Dataset entries:
★ ★ ★ ★ ★ ★ ★

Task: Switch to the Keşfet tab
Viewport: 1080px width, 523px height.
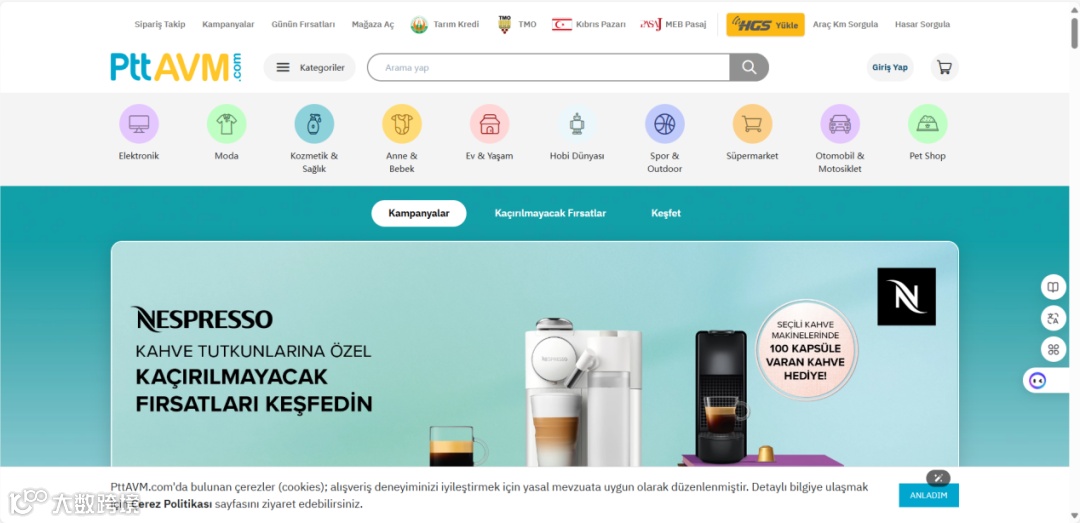Action: [x=666, y=214]
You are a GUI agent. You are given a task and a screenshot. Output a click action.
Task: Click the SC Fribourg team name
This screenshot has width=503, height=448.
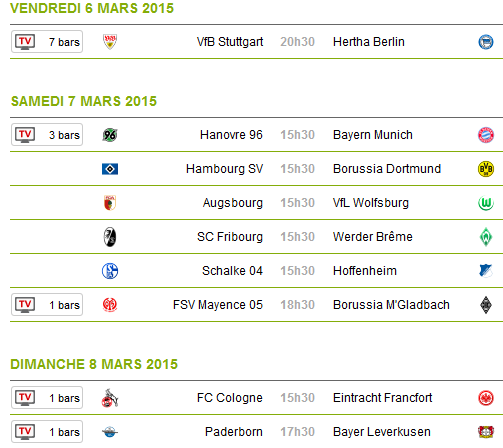tap(230, 237)
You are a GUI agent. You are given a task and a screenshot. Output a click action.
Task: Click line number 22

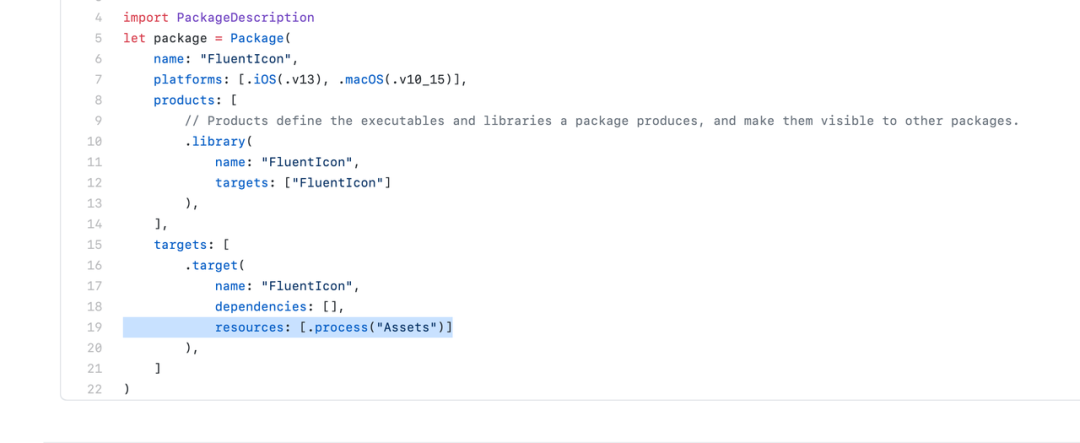[x=94, y=390]

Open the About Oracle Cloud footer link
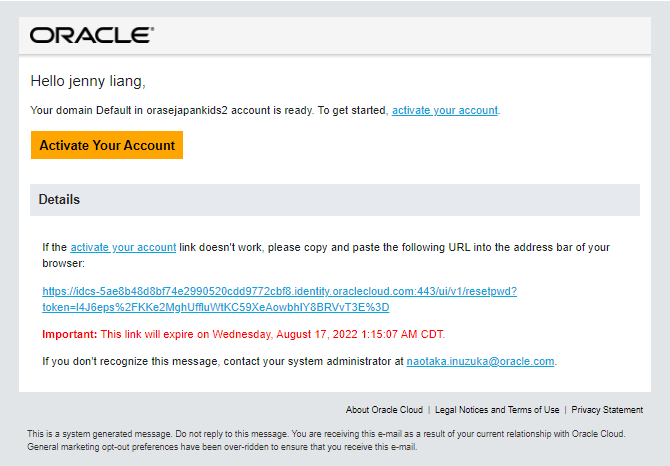pyautogui.click(x=384, y=410)
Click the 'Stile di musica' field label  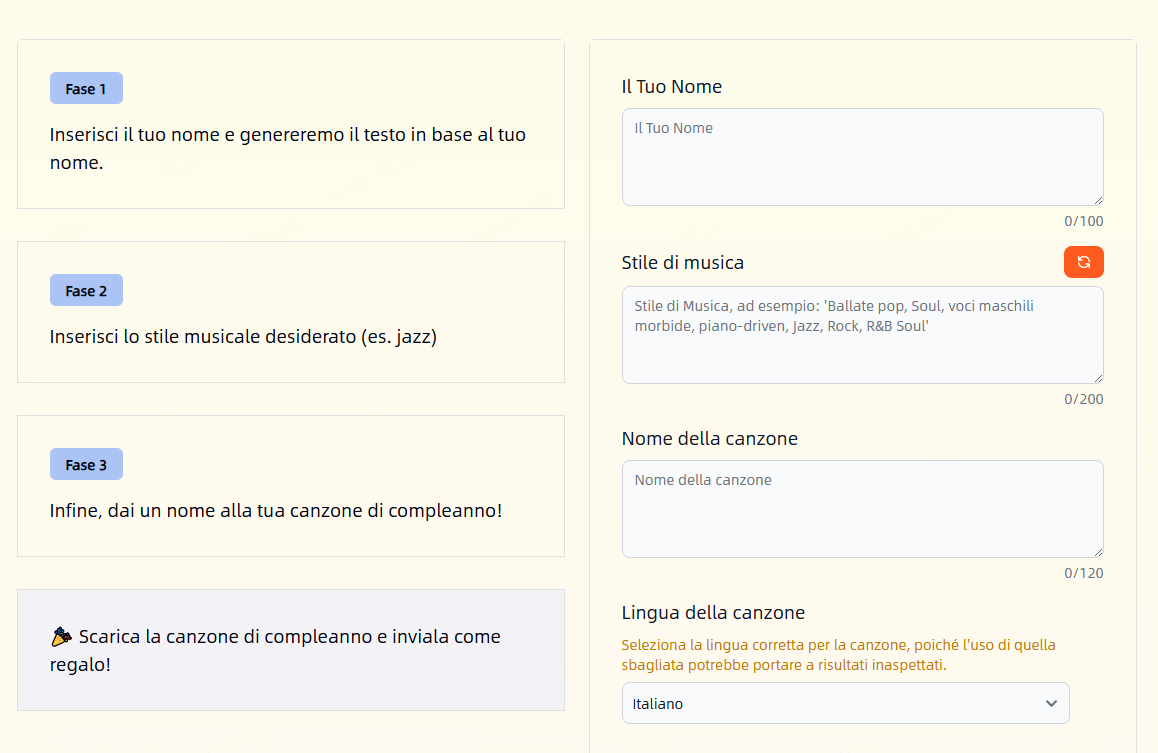(x=682, y=263)
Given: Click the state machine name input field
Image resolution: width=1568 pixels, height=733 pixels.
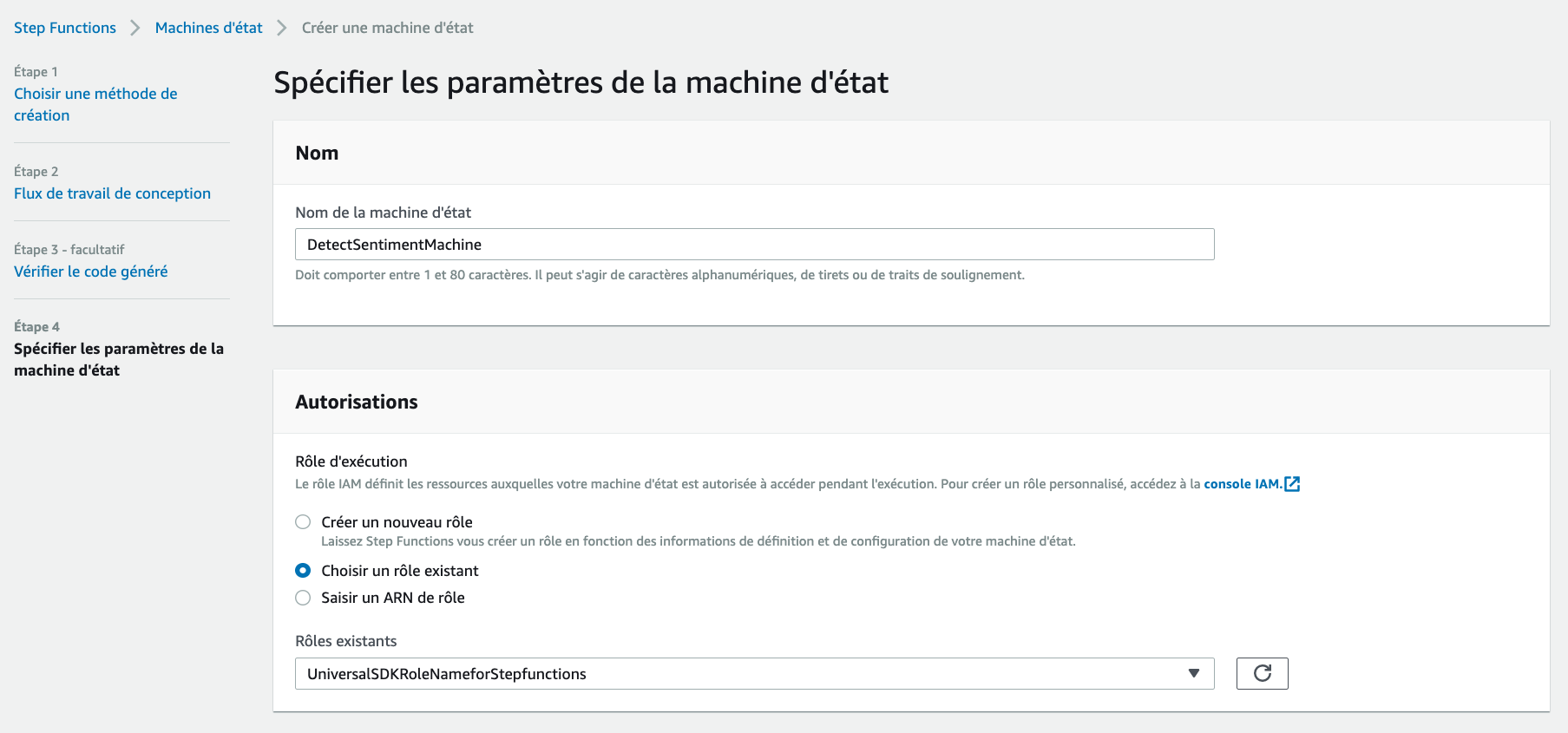Looking at the screenshot, I should (x=754, y=245).
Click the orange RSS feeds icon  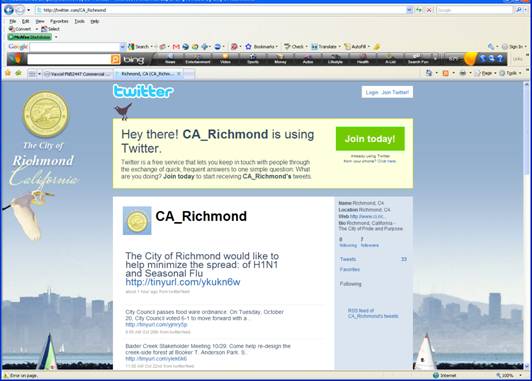point(446,73)
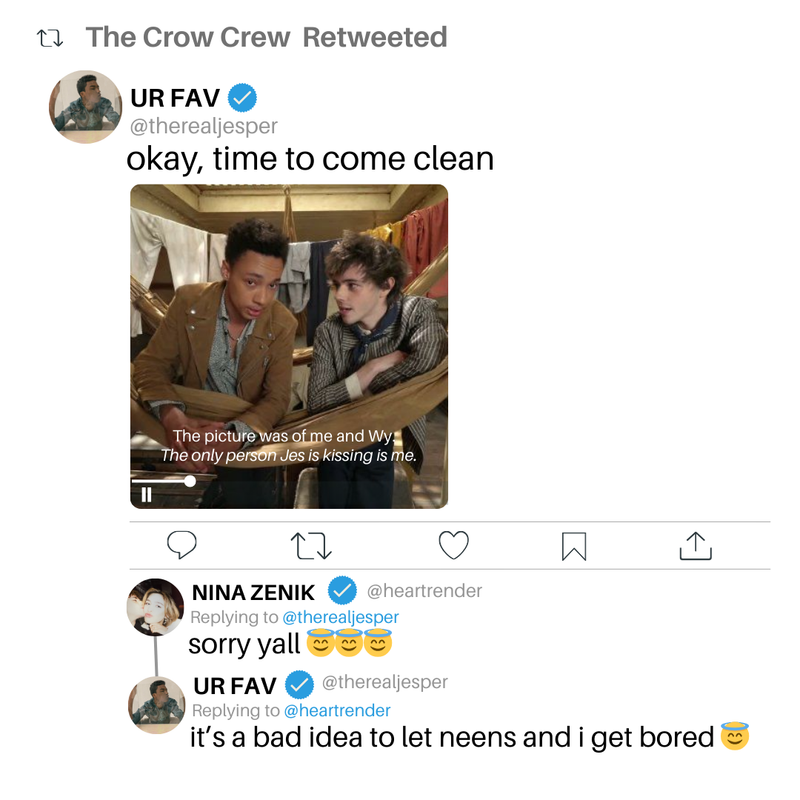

★ ★ ★ ★ ★ ★ ★

◆ Directions for this task
When you have gone through the records above, say how many lines include the word "name", and write nothing besides that number.

◆ Output of the exercise
2